14.5 - Special Chapter

- Samatoki's POV -

Samatoki tidak tahu sejak kapan dia bersikap seperti ini.

"Kau tahu, jika kau ingin membalas Valentine bulan lalu, kau harusnya melakukannya saat White Day, dan aku rasa aku sudah mengatakannya bulan lalu."

Oh ralat, sebenarnya dia tahu—dia sudah bersikap seperti ini sejak kepulangan (Name) dari Amerika.

"Untuk seorang yang ditraktir, kau banyak omong," sahut Samatoki.

"Hei!"

Samatoki tidak merasa asing dengan dirinya yang bersikap seperti ini.

Dia ingat dia pernah bersikap seperti ini pada (Name) dulu.

"Sampai kapan kau akan terus berdiam diri di sana, (Name)?" tanya Samatoki saat mereka sudah sampai di pelabuhan, melihat (Name) sudah mendekati tepi pelabuhan—untuk menikmati langit sore, pastinya.

"Kenapa kau terburu-buru sekali?"

"Karena—"

Samatoki menghentikan ucapannya, begitu juga langkahnya. Dia menyadari bahwa dia melangkah mendekati (Name), dengan rokok yang sedang menyala berada di mulutnya.

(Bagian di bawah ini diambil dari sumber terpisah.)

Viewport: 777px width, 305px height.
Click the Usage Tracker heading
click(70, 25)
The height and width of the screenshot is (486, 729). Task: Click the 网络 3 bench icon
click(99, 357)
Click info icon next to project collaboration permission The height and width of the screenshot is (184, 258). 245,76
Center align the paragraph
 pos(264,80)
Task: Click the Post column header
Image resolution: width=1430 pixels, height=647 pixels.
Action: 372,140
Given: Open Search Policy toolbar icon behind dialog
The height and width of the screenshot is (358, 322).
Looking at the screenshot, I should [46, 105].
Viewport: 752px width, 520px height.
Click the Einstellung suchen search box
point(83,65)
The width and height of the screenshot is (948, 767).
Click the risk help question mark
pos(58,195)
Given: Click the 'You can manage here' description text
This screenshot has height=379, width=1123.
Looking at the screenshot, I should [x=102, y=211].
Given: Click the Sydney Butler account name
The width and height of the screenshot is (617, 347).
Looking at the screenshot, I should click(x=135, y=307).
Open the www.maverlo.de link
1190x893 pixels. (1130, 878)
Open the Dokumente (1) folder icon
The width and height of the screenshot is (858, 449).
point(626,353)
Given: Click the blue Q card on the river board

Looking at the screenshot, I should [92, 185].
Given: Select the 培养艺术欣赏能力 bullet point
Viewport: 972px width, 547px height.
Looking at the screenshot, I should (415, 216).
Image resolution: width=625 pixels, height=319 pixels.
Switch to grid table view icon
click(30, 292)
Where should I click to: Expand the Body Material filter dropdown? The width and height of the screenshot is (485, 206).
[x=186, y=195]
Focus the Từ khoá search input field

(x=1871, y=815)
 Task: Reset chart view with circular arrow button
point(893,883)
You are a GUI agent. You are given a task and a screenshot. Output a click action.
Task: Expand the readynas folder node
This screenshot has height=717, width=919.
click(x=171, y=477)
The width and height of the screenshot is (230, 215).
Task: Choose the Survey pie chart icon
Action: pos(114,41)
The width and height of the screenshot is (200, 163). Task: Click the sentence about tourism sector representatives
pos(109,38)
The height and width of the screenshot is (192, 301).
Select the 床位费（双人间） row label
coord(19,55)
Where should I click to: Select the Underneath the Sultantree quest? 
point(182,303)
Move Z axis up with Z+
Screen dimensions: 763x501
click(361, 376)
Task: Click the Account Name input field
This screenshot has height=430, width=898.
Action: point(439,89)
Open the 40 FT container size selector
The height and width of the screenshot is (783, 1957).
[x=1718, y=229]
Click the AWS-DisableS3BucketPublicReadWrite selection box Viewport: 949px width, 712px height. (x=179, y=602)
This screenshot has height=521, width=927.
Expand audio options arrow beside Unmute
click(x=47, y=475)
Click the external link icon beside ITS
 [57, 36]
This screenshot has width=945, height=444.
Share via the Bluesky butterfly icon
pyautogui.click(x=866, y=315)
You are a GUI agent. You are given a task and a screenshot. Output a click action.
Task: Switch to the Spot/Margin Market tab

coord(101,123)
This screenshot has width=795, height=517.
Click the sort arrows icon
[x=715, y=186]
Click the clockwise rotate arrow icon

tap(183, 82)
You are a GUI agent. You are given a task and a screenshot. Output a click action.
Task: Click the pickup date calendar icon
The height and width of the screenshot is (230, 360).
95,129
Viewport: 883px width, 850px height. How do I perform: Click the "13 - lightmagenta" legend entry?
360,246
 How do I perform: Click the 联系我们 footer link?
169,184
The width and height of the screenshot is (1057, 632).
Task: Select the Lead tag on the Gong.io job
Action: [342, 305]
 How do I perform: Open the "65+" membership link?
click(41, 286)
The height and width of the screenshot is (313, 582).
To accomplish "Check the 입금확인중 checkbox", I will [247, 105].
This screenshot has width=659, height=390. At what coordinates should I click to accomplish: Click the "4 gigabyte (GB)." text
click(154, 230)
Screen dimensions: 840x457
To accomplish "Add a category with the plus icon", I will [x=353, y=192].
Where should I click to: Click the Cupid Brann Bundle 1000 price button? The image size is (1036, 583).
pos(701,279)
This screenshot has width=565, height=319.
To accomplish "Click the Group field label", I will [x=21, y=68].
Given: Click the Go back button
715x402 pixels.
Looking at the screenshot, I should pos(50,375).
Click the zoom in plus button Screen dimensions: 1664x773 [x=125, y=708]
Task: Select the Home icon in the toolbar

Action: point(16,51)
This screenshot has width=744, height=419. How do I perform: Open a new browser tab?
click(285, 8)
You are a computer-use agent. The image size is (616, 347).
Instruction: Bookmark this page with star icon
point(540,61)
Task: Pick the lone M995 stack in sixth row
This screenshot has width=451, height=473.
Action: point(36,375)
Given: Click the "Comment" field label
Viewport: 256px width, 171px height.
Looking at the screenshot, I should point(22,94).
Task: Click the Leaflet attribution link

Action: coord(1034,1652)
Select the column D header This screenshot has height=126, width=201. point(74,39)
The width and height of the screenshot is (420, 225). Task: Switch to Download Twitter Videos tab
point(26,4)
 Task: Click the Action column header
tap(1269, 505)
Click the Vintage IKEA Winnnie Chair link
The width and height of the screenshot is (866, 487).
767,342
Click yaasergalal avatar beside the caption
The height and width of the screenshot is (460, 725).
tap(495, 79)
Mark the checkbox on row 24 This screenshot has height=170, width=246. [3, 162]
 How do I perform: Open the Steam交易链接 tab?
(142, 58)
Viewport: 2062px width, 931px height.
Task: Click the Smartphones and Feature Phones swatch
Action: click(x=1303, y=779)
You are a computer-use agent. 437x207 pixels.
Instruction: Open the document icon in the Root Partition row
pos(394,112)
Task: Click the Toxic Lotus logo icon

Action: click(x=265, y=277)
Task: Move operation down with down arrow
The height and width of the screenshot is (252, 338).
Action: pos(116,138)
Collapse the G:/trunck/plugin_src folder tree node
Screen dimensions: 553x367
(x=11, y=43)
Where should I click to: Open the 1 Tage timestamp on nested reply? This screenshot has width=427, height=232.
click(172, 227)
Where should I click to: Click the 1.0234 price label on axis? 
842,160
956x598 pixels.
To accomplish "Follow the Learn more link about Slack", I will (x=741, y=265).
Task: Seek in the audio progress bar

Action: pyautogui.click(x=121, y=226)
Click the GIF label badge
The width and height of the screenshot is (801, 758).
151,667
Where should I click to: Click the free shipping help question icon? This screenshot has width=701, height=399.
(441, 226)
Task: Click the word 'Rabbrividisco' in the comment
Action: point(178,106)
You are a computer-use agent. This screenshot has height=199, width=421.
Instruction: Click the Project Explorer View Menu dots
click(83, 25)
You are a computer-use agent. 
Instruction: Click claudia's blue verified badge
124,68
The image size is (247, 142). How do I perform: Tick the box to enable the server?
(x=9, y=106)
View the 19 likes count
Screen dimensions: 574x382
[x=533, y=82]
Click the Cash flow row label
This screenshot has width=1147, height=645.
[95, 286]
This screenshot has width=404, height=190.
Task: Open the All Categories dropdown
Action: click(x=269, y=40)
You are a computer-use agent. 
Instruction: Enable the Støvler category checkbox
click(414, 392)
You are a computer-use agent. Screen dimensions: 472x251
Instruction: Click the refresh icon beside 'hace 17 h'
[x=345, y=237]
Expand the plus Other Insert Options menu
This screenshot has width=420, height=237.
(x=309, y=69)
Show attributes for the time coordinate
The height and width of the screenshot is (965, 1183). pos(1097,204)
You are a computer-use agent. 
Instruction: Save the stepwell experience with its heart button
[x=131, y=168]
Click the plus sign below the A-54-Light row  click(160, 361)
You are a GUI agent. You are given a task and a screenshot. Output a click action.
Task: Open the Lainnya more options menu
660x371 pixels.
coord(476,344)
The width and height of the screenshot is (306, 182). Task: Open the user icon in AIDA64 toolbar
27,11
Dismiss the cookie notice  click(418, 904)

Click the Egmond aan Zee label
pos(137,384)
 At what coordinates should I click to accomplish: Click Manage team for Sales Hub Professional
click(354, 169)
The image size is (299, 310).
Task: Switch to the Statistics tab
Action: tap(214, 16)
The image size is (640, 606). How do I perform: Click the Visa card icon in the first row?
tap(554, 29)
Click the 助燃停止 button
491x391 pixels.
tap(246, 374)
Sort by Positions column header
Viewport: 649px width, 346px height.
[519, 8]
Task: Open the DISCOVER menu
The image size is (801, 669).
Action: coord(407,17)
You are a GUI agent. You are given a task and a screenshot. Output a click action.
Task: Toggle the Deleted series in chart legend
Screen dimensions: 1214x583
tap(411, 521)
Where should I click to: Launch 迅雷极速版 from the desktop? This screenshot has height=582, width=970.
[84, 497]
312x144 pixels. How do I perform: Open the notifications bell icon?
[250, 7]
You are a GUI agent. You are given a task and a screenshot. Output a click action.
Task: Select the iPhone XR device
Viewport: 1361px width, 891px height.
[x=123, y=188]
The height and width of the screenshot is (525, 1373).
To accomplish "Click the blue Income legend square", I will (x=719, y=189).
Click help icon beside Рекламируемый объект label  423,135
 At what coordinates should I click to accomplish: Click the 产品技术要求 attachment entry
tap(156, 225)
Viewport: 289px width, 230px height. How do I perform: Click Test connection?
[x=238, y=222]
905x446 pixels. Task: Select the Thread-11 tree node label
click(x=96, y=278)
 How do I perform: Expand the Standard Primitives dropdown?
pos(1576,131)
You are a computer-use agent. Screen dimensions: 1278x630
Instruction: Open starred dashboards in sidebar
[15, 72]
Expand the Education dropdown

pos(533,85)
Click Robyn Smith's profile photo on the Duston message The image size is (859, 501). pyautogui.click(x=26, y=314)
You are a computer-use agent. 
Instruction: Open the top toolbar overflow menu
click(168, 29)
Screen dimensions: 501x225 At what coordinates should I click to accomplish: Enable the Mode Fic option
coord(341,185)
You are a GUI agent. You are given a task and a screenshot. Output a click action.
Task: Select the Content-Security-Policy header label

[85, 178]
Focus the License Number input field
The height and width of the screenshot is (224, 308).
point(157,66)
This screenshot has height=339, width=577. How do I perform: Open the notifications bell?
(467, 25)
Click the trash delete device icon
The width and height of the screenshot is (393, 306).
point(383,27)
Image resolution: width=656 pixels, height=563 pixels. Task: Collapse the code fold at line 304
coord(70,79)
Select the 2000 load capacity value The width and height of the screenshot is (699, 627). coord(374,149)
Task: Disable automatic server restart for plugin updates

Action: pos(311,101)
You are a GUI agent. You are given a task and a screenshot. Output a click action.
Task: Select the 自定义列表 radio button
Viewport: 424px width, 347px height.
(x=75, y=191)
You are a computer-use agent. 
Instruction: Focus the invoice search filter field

'Aku ingat dia sempat batuk-batuk, dan aku rasa ini ada hubungannya dengan penyakit yang sempat dia derita sebelum pergi ke Amerika.'

Samatoki kembali mundur, kini bersandar pada mobil yang dia bawa.

'Lagipula kami tidak terburu-buru.'

[][][]

"Apa kau sadar kenapa sikapku tidak berubah sejak tahun lalu?"

(Name) berdiri dari kursinya. Samatoki menatap kaget (Name). Mata perempuan itu berkaca-kaca, seperti hendak menangis. Samatoki refleks mengangkat tangannya, namun segera dia tarik saat melihat mulut (Name) terbuka untuk mengatakan sesuatu.

"Sikapku sama seperti dulu karena aku masih—"

Iris Samatoki melebar saat mendengar suara batuk yang berasal dari (Name). Dia melihat (Name) menutup mulutnya, dan saat (Name) menjauhkan tangannya dari mulut, Samatoki mendengar dengan samar suara napas (Name) tercekat.

Namun detik itu juga sang perempuan jatuh pingsan.

Seketika Samatoki merasa seluruh darah yang mengalir di tubuhnya berhenti. Dirinya tidak bergerak—dia terlalu syok melihat (Name) pingsan di depannya.

Namun saat dia tersadar, Samatoki tak menyia-nyiakan satu detik pun.

Samatoki dengan cekatan mengangkat tubuh (Name)—diam-diam merasa sedikit tenang saat melihat sang perempuan masih bernapas, kemudian menyadari bahwa kini mereka dikerumuni oleh pengunjung restoran.

"MINGGIR!" teriak Samatoki berhasil membuat orang-orang menepi untuk membuat jalan.

Dia tidak perlu memanggil ambulans.

Mereka terlalu lama.

Samatoki tidak bisa menjamin (Name) akan baik-baik saja selama itu.

Jadi dia harus cepat membawa (Name) ke rumah sakit terdekat.

[][][]

Iris merah Samatoki memerhatikan (Name) yang terlelap setelah dilakukan perawatan oleh pihak rumah sakit.

"Untuk seseorang yang pingsan setelah batuk darah, kau tidur dengan nyenyak, ya?" gumam Samatoki duduk di kursi yang berada di sebelah kasur (Name).

Tangan Samatoki terangkat, kemudian menyentuh wajah (Name)—menyingkirkan rambut (h/c) (Name) dari wajahnya. Samatoki melirik ke arah jam dinding, yang sudah menunjukkan pukul 3 pagi.

Hampir 6 jam berlalu sejak (Name) pingsan di hadapannya.

Samatoki baru saja selesai menghubungi Sasara dan Naruhiko, dan mereka langsung pergi kemari—paling cepat mereka akan datang nanti pagi. Samatoki kembali menoleh ke arah (Name), lalu mengerutkan alisnya dan membuang pandangannya. Tangannya kembali terangkat—tapi kali ini mengacak rambutnya dengan gusar.

Apa yang terjadi pada (Name)?

"Bukannya kau pergi ke Amerika untuk mengobati penyakitmu?"

Samatoki menghela napas, kemudian menatap (Name) yang terlelap.

"Banyak pertanyaan yang harus kau jawab, (Name)."

Samatoki berdiri dari kursinya, lalu mendekati (Name). Tangannya mengusap kening (Name) untuk sejenak.

"Tapi untuk sekarang, cepatlah sadar dan buka matamu itu."

Setelah itu Samatoki mencium kening (Name).